The Central Student Government convened via Zoom Tuesday night for their inaugural meeting of the 2020-2021 academic year. The body discussed a CSG-funded test prep program and the Student Organization Funding Committee’s funding application.

Rackham student Claire Liu proposed a CSG-funded test prep course that would include an LSAT prep course and an MCAT prep course. The LSAT course would last for 10 weeks and would consist of skill-building and practice testing using official LSAT prep tests. The MCAT prep course would include 24 classes over eight to 12 weeks. The course proposed a combination of virtual instruction, in-person instruction, guided study and office hours. 

Law student Daniel Guttenberg presented the LSAT curriculum program he developed, focusing on the skills needed to do well on the test. According to Guttenberg, the course is designed to increase aptitude, not just to learn tricks to beat the test. 

“My goal with all of my students, including those in my previous tutoring experiences, is to actually increase skill,” Guttenberg said. “I don’t want to just teach people how to take the test, I want to make them better at the skills.”

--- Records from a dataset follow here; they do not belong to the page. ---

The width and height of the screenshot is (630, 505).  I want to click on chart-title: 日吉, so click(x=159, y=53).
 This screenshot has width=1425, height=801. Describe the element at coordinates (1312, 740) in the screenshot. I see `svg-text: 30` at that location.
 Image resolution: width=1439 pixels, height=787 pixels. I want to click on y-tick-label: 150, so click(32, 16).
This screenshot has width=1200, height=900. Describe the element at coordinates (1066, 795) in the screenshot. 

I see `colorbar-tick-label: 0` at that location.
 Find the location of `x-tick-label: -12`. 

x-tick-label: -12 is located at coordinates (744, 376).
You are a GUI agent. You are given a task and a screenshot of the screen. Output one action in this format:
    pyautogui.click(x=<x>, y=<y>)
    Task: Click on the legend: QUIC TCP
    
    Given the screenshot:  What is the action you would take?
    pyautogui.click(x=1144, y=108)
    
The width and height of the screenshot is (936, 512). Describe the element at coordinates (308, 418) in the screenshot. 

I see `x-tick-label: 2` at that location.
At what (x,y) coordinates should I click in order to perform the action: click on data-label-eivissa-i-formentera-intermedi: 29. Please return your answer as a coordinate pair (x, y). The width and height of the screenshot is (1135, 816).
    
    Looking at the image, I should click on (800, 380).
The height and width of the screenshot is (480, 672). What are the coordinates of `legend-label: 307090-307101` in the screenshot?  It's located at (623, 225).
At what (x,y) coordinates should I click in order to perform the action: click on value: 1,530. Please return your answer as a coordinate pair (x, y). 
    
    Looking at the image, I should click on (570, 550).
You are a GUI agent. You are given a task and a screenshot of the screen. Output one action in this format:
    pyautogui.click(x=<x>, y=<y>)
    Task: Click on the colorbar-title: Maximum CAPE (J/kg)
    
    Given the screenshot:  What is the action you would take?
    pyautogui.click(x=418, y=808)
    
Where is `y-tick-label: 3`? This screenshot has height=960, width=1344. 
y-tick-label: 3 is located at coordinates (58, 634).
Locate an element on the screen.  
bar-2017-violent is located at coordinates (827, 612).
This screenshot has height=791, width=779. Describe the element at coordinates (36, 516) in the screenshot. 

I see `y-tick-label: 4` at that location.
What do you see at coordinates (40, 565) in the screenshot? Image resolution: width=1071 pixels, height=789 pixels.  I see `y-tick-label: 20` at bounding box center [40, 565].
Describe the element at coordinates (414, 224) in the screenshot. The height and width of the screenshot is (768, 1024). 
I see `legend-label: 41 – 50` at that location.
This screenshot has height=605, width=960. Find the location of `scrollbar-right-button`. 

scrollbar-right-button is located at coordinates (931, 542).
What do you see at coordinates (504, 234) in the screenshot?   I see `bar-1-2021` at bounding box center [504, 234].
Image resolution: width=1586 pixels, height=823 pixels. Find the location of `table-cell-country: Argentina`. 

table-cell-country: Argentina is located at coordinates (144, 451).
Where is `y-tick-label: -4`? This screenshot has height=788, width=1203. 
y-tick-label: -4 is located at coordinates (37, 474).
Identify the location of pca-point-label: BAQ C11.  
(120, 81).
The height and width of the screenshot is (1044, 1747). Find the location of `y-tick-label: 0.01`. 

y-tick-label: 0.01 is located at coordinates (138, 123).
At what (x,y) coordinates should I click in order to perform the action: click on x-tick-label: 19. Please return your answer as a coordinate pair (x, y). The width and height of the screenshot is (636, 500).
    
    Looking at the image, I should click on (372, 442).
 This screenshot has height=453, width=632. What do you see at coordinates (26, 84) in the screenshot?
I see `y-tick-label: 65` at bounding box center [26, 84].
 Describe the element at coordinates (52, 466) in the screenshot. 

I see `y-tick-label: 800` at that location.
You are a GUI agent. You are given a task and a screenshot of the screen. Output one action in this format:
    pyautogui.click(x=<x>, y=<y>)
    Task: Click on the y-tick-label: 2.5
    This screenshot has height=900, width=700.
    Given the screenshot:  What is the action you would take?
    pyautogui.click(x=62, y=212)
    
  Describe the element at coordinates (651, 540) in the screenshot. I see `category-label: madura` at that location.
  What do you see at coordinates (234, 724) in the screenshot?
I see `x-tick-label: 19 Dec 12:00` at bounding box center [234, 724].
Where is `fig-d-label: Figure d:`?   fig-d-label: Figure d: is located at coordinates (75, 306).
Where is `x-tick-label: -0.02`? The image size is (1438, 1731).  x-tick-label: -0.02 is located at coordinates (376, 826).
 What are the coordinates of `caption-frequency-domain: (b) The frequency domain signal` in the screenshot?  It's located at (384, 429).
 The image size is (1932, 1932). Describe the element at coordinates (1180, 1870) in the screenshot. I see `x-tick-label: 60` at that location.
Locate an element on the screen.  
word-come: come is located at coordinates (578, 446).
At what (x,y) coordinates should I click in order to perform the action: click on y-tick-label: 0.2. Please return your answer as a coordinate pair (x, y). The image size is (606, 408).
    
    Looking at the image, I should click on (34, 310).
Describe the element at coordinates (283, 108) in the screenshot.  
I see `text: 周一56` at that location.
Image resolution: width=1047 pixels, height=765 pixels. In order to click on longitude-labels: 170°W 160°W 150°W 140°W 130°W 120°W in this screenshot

CSG unanimously approved motions to purchase LSAT Prep Plus for each student taking the LSAT test prep course and the UWorld QBank for each student taking the MCAT test prep course for $114 and $199, respectively. 

The test prep course would require a total of around $10,183 to $13,158 of funding from CSG’s budget. CSG decided to postpone the motion until the ratification of the body’s budget at a later point in the semester as the test prep course would require a significant amount of funding. 

During the announcements portion of the assembly, Public Policy senior Damian Chessare thanked protesters with the Climate Action Movement — who were arrested in March 2019 at the Fleming Administrative Building for protesting the University of Michigan’s inaction on climate change — for their sacrifice. 

Chessare pointed out that had the University divested its endowment from fossil fuels, it could have potentially saved itself from financial losses when the price of oil tanked amid the COVID-19 pandemic as global demand plummeted. 

“I just want to say I’m sorry that the University didn’t listen to them, because if they did then maybe the University’s finances would be in way better shape,” Chessare said.  

Also during the meeting, Rackham student Hayden Jackson emphasized the importance of ensuring structured CSG meetings to function effectively.

“We need some order in these meetings,” Jackson said. “(Not having order) actually prevents us from carrying out our duties properly. I urge the senior leadership to conduct the meeting in an orderly fashion.”

CSG unanimously agreed to approve the SOFC application questions, funding criteria and funding schedule. LSA senior Taylor Lansey was confirmed as head of SOFC.